Happily, Android seems pretty good about this, and just gives poorer precision when you turn the GPS off, but it does allow location services to work.
Which brings up a good point. Precision vs. accuracy is often also messed up, whether its confusing the two terms or just not communicating well. A quick primer: precision is the number of decimal places you measure something to; accuracy is how correct it is. The less accurate you think your measurement is, the less precisely you should report it.
Following straight on from precision and accuracy is appropriateness of information. I believe that the biggest problem with turn-by-turn directions is that they assume perfect location precision, and say "you have arrived" instead of "it's the big, white building on the north side of the street," because maybe it's 30 yards behind you, or 50 in front.
The other problem with driving directions is bad data. If your map might be wrong, or imprecise or inaccurate (and they all might be) then think about this when planning the interaction. Don't assume your data is perfect, and give contextually-helpful information. Let users note problems, and do something with the problem reports.
Speaking of data (though it rambles, this thing just writes itself), where does that map data come from? Well, it depends. On my handheld GPS unit, most in-car units and some handsets now, it's in the device. But too many people (including designers) are so used to mobile phone maps they think GPS is AGPS, and only works when you can get network location, network maps, etc. Wrong. And a bad assumption. Why don't people want to know where they are when coverage is spotty or non-existent? Well, if your service or app has that use case, carry through on it.
And one last hint is to not confuse location with navigation.
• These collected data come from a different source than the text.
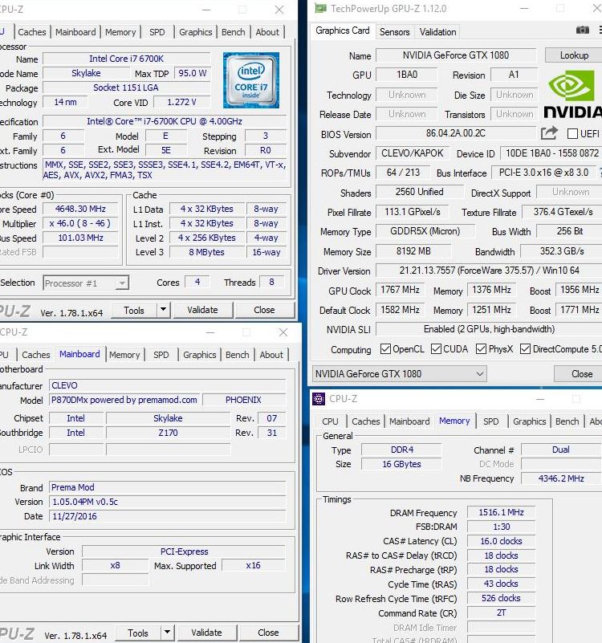Click the DRAM Frequency value field

coord(501,513)
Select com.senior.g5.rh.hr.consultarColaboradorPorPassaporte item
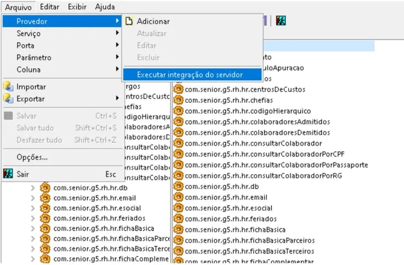Image resolution: width=404 pixels, height=265 pixels. click(276, 165)
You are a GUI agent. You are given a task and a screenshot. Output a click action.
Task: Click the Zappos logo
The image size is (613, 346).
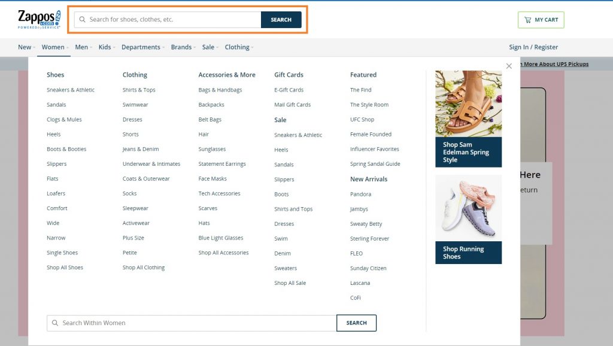point(39,19)
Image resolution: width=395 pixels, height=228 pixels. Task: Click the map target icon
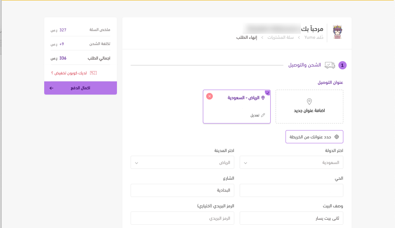(336, 137)
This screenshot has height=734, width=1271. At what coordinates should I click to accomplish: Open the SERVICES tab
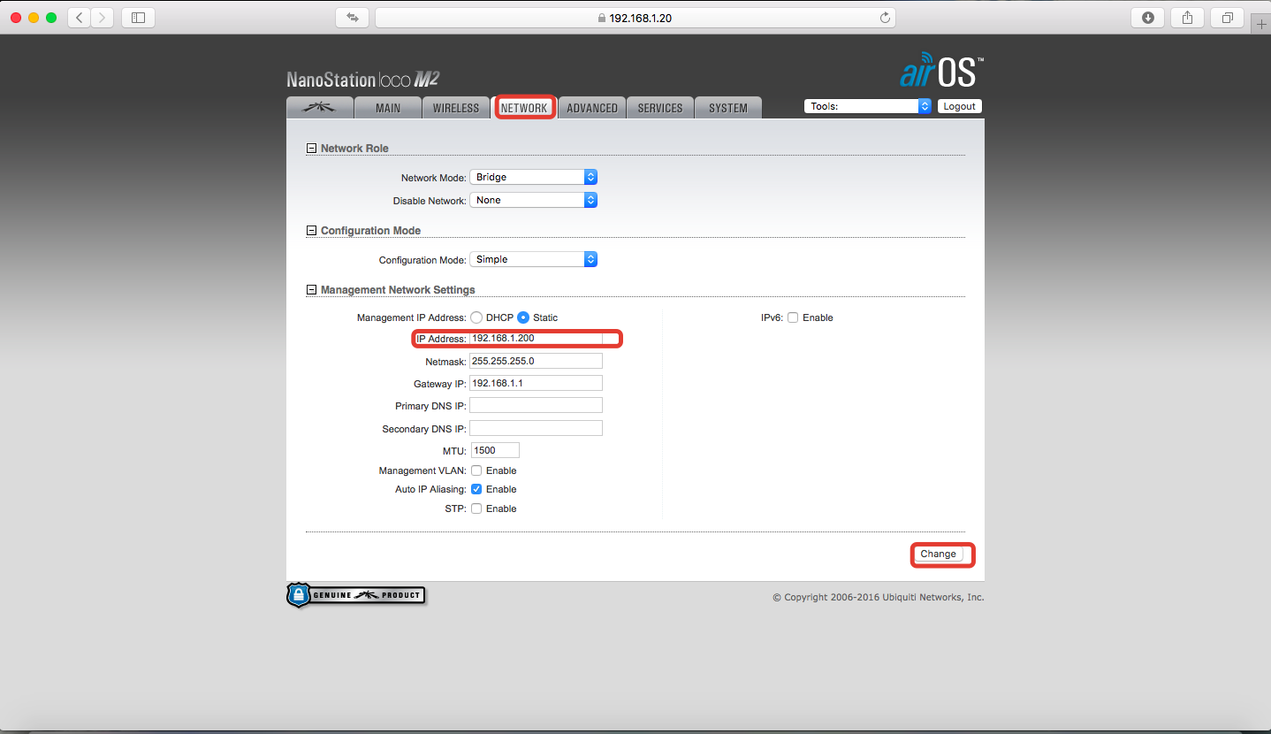[659, 108]
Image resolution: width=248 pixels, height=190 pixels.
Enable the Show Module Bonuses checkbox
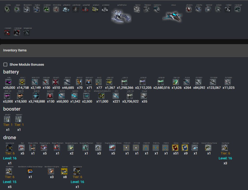(x=5, y=64)
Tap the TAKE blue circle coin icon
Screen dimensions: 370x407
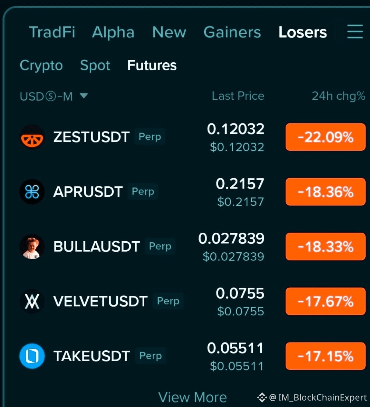tap(32, 356)
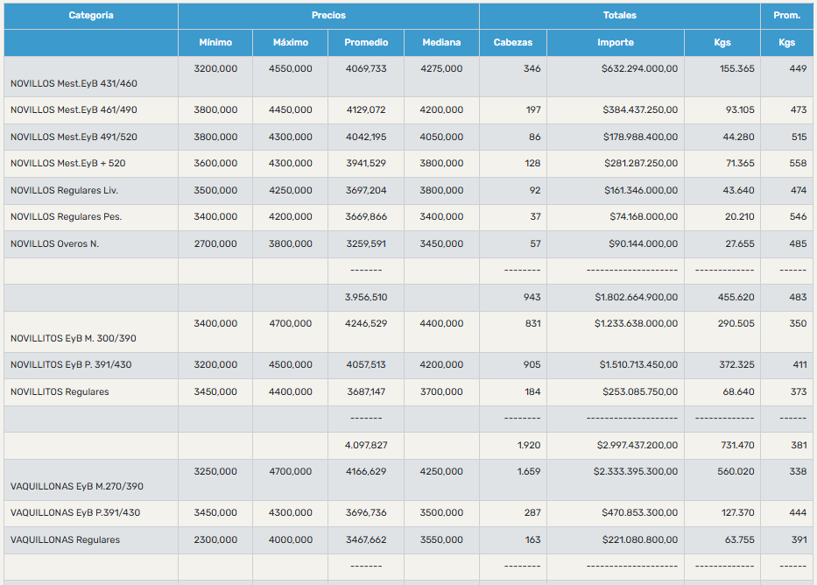Image resolution: width=817 pixels, height=585 pixels.
Task: Click the 4.097,827 novillitos average price
Action: click(x=366, y=446)
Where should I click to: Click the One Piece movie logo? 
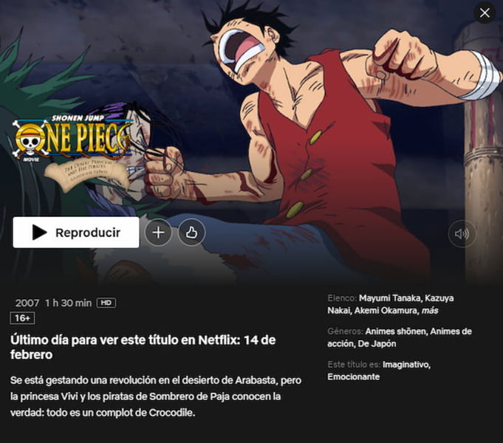tap(71, 152)
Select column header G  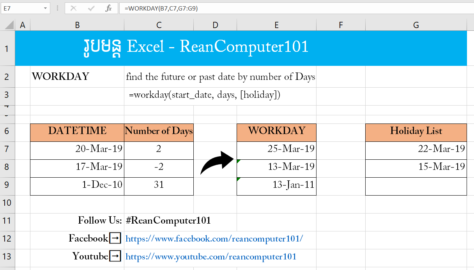(416, 25)
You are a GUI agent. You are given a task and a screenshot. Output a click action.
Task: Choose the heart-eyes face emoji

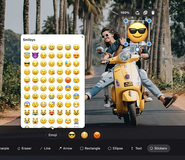point(76,56)
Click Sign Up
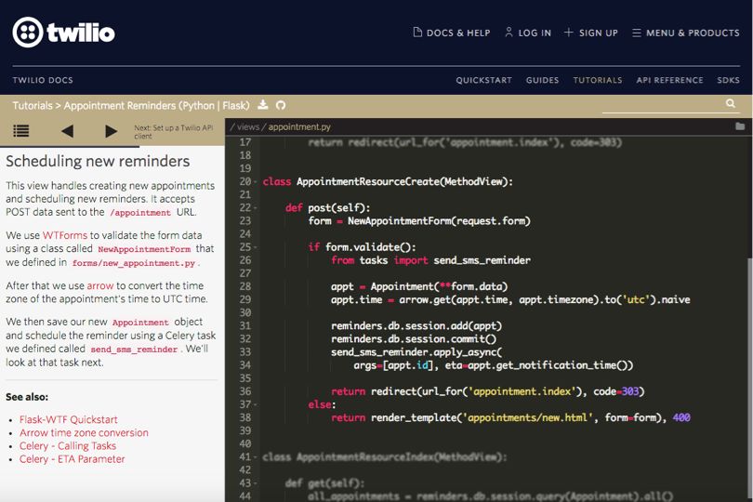Viewport: 753px width, 502px height. pos(590,33)
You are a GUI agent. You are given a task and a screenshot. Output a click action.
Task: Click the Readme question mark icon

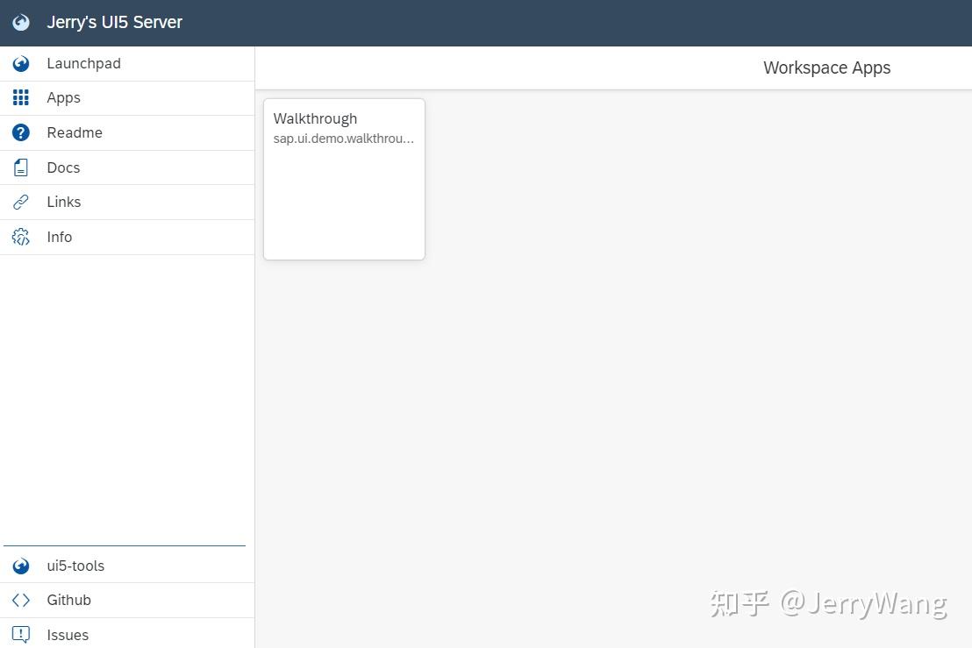tap(20, 132)
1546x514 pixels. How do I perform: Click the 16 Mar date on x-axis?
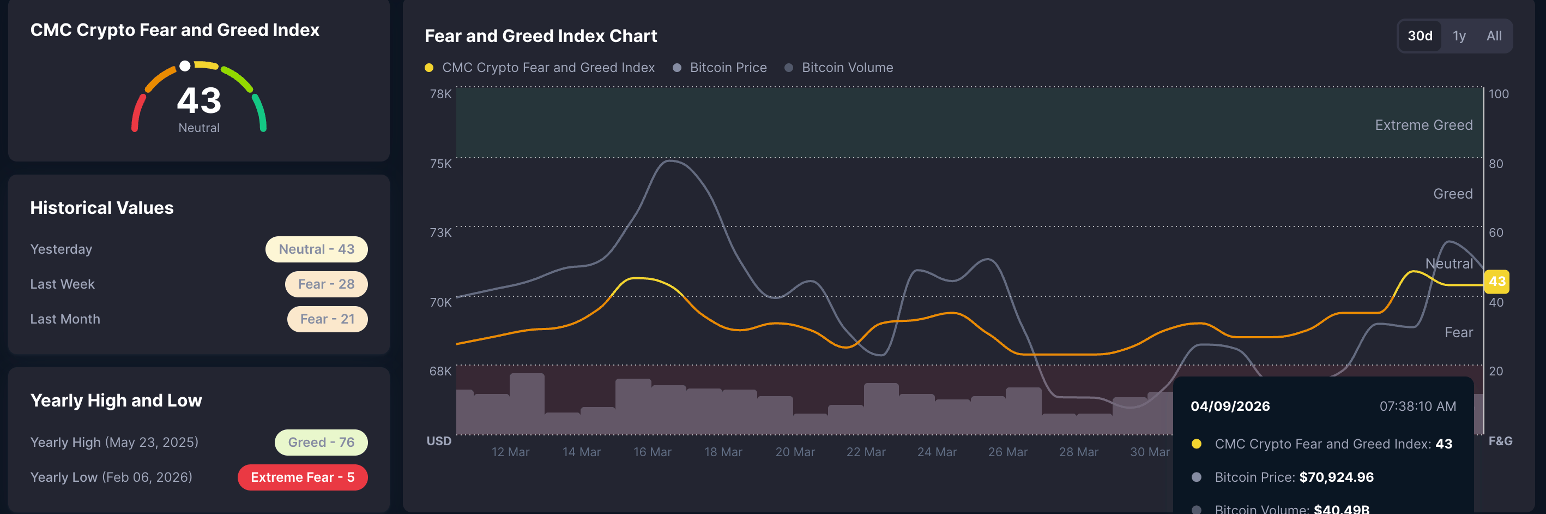652,452
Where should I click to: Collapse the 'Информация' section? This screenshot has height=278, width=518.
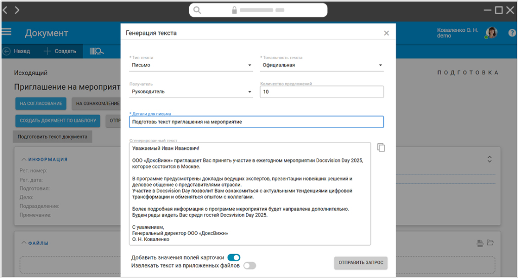tap(45, 160)
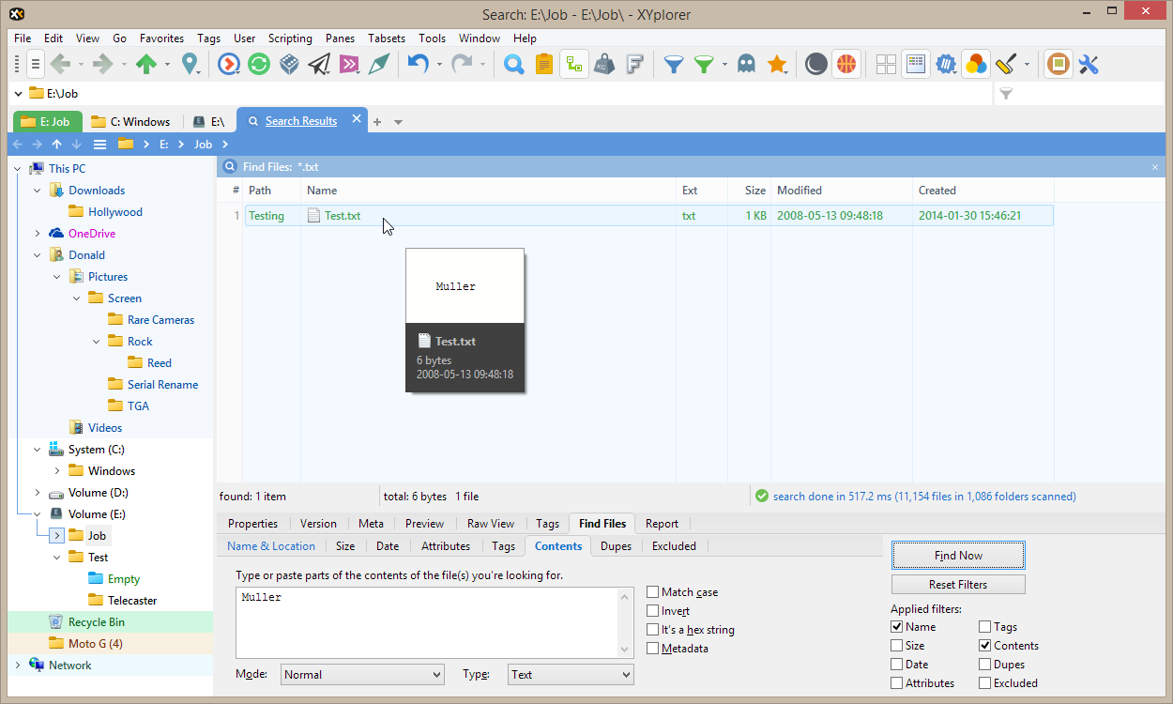Click the blue funnel filter icon
This screenshot has width=1173, height=704.
coord(673,64)
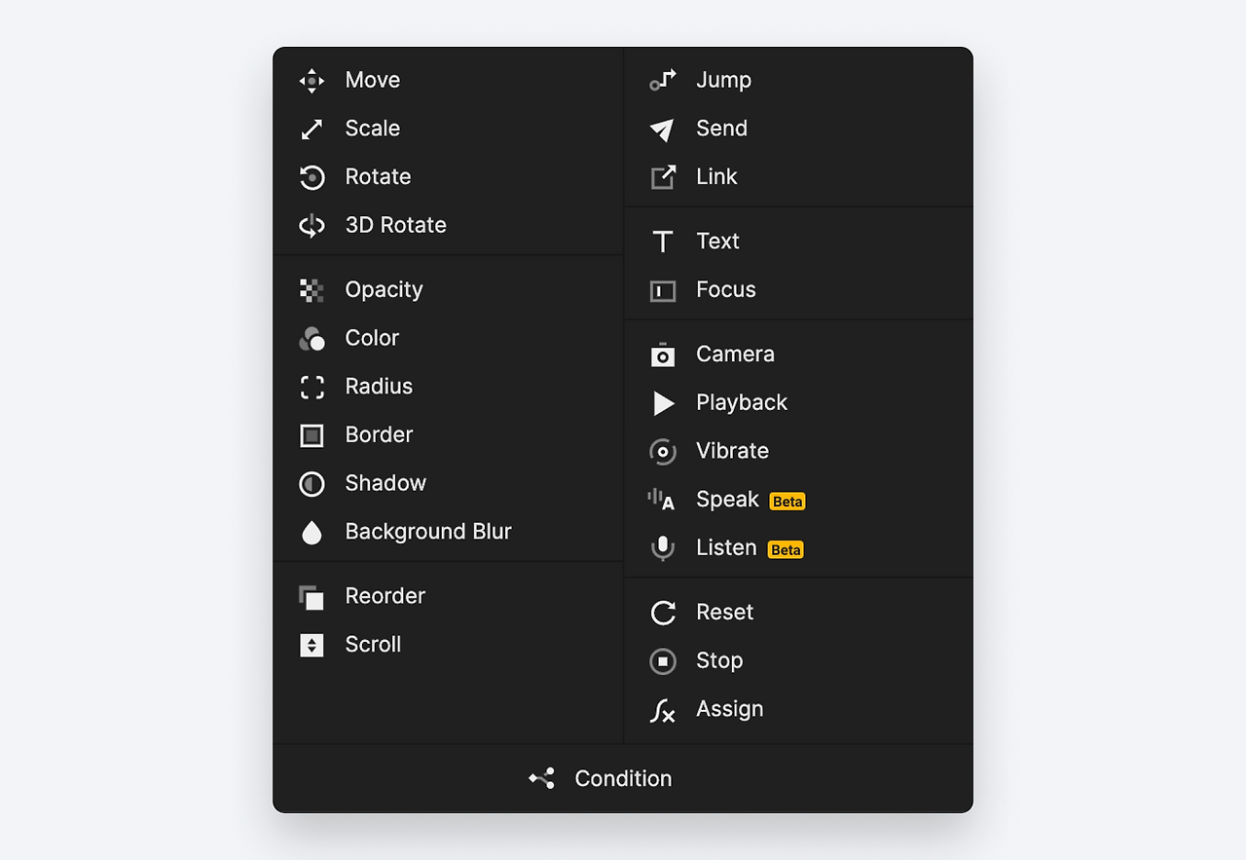Select the Vibrate icon
1246x860 pixels.
point(663,452)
Turn-by-turn directions is not the end-all be-all of LBS. I don't know what is, and neither do you. Location is an enabling technology (or set of them, I guess) and if there even is a killer app, we haven't seen it yet. More likely, it's going to be like simply being on the internet, and will become so baked into our mobile experiences that it will become invisible to everyday people.
While I am sure the commoditization of location service annoys operators and handset makers, it's going to be a a good thing for the end user.
So, to wrap up with a simple guide to design and development of location services, remember that:
- Every phone is location enabled. GPS or not, working or not, there's some location available. And if you are giving something like a weather report or local news, a few thousand yards is practically pinpoint precision.
- All the available location technologies must be addressed when designing your application or service. Don't shut off the service because the GPS is off.
- Precision and accuracy must be understood by designers, and correctly exploited by the product. When the GPS is off, or doing badly, show that circle so it's clear that we don't know /exactly/ where you are. Say "turn right in about 1/4 mile" and so on.
- If you work for a carrier, exploiting the network like this should be a snap. If not, your devices or software may or may not be able to be talk to the phone enough, and you might need to negotiate with the carrier or find a third party provider.
- Consider what to store locally. Does the handset really need to be on the network, or should you give some functionality when the connection is bad or unavailable?
- Though I didn't mention it above, look useful without acting creepy. And don't just follow the letter of the law. Be careful with your user's data, share only what is needed, and store only what you really have to. Often, these last two are answered as "nothing." If that is the decision, make sure it's implemented as such, and no one gets lazy with the development or doesn't get the memo.